Reivindica-se a taxa mínima de entrega, proposta em R$10,00, o adicional de R$2,50 por quilômetro rodado, o limite de quilômetros para entrega por bicicletas, além do pagamento integral nas entregas agrupadas em uma mesma rota. Mas as reivindicações extrapolam a dimensão salarial, pois repercutem no número de entregas que os entregadores precisam fazer por dia para garantir a sobrevivência, no ritmo alucinante das entregas. E, em decorrência, o altíssimo número de acidentes de trabalho no trânsito que tem gerado um contingente crescente de trabalhadores mutilados e mortos.

A greve é também vitoriosa porque resulta da experiência cotidiana com o trabalho uberizado. Dá visibilidade à exploração praticada por essas plataformas de trabalho. Coloca em xeque a falsa promessa de “equilíbrio entre trabalho e vida pessoal”, sempre presente nas propagandas de empresas como a Uber. Resgata o sentido e força da organização coletiva, apontando o caminho da luta para outras categorias.

IHU – Trabalhadores que atuam em outras áreas que envolvem o uso de tecnologias têm aderido às mobilizações? 

Luci Praun – Temos acompanhado um crescente descontentamento entre diferentes segmentos da classe trabalhadora. A luta desencadeada pelos entregadores de aplicativos e as mobilizações contra a escala 6x1 são as expressões mais visíveis dessa onda de mobilizações que têm à sua frente um segmento da classe trabalhadora que Ricardo Antunes tem denominado como “novo proletariado de serviços”, fortemente atingido pelo avanço da precarização do trabalho.

IHU – Como avalia a reforma trabalhista de 2017 quanto à expectativa e à realidade agora?

Luci Praun  Os argumentos favoráveis às alterações realizadas na legislação trabalhista brasileira, em 2017, nunca tiveram compromisso com a verdade. O cerne da “reforma” sempre foi a garantia de segurança jurídica para o empresariado em detrimento da segurança jurídica para os/as trabalhadores/as. O objetivo, conhecido dos defensores das medidas, sempre foi o de abrir o caminho para o avanço da precarização do trabalho.

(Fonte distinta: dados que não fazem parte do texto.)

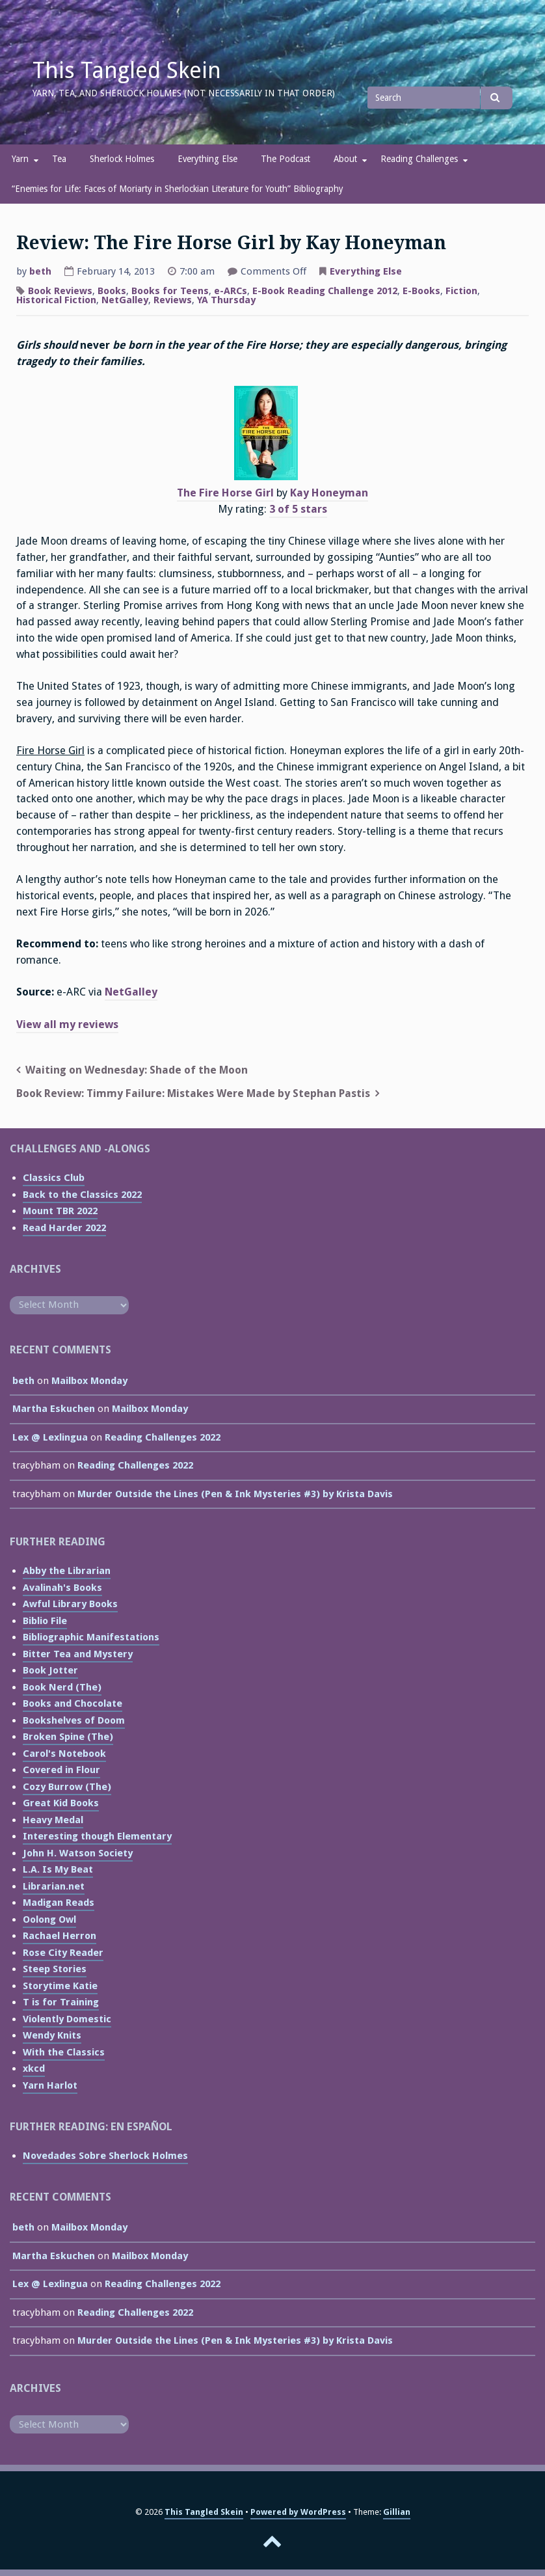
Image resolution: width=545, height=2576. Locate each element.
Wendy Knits (52, 2035)
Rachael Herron (59, 1936)
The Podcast (285, 159)
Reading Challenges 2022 (162, 1437)
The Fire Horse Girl (225, 493)
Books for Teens (170, 291)
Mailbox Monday (89, 1381)
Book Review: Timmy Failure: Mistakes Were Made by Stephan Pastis (193, 1093)
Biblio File (45, 1621)
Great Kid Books (61, 1803)
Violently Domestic (67, 2019)
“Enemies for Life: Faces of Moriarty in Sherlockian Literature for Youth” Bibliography (177, 188)
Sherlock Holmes (122, 159)
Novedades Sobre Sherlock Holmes (105, 2156)
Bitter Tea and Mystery (78, 1654)
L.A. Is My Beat (58, 1869)
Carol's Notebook (64, 1753)
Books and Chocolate (72, 1703)
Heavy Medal (53, 1820)
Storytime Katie (60, 1986)
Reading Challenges (419, 159)
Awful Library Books (70, 1604)
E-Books (421, 291)
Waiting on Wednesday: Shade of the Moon (136, 1070)
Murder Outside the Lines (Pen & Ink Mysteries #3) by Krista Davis (235, 1494)
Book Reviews (60, 291)
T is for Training (61, 2002)
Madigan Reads (58, 1902)
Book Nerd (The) (62, 1687)
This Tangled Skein (127, 70)
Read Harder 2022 (64, 1228)
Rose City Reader (63, 1953)
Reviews (172, 300)
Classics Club (54, 1178)
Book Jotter (50, 1670)
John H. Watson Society (78, 1853)
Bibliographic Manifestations (91, 1637)
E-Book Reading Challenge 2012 (324, 291)
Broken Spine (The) (68, 1736)
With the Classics (64, 2052)
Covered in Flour (61, 1770)
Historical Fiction (56, 300)
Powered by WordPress (298, 2512)
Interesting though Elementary (97, 1836)
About (345, 159)
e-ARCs (230, 291)
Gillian (396, 2512)
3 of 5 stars (298, 509)
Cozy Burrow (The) (67, 1787)
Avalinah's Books (62, 1587)
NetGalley (124, 300)
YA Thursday (226, 300)
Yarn (20, 159)
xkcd (34, 2068)
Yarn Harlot (50, 2085)
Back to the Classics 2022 (82, 1194)
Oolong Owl (49, 1919)
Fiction (461, 291)
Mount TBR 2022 (60, 1211)
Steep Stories (54, 1969)
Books (112, 291)
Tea (59, 159)
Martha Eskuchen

Assim, instituiu-se a prevalência do negociado sobre o legislado, ampliou-se a flexibilização contratual, avançou-se, entre outras deformidades, na instituição do trabalho intermitente.

Essas alterações foram realizadas em convergência com movimentos similares em outros países. Mas é interessante notar que a pretensão nunca foi a de criar condições de trabalho homogêneas em escala global. Ao contrário. Com a acentuação flexibilização do trabalho pela via da legislação, a garantia de segurança jurídica para os setores corporativos fez-se acompanhada da possibilidade de conjugar o recrutamento de um pequeno núcleo de trabalhadores/as formais precarizados, com contratos por tempo indeterminado, com o de uma franja crescente de trabalhadores terceirizados, temporários, intermitentes. E estes últimos, por sua vez, a tantos outros que compõem o heterogêneo contingente informalizado.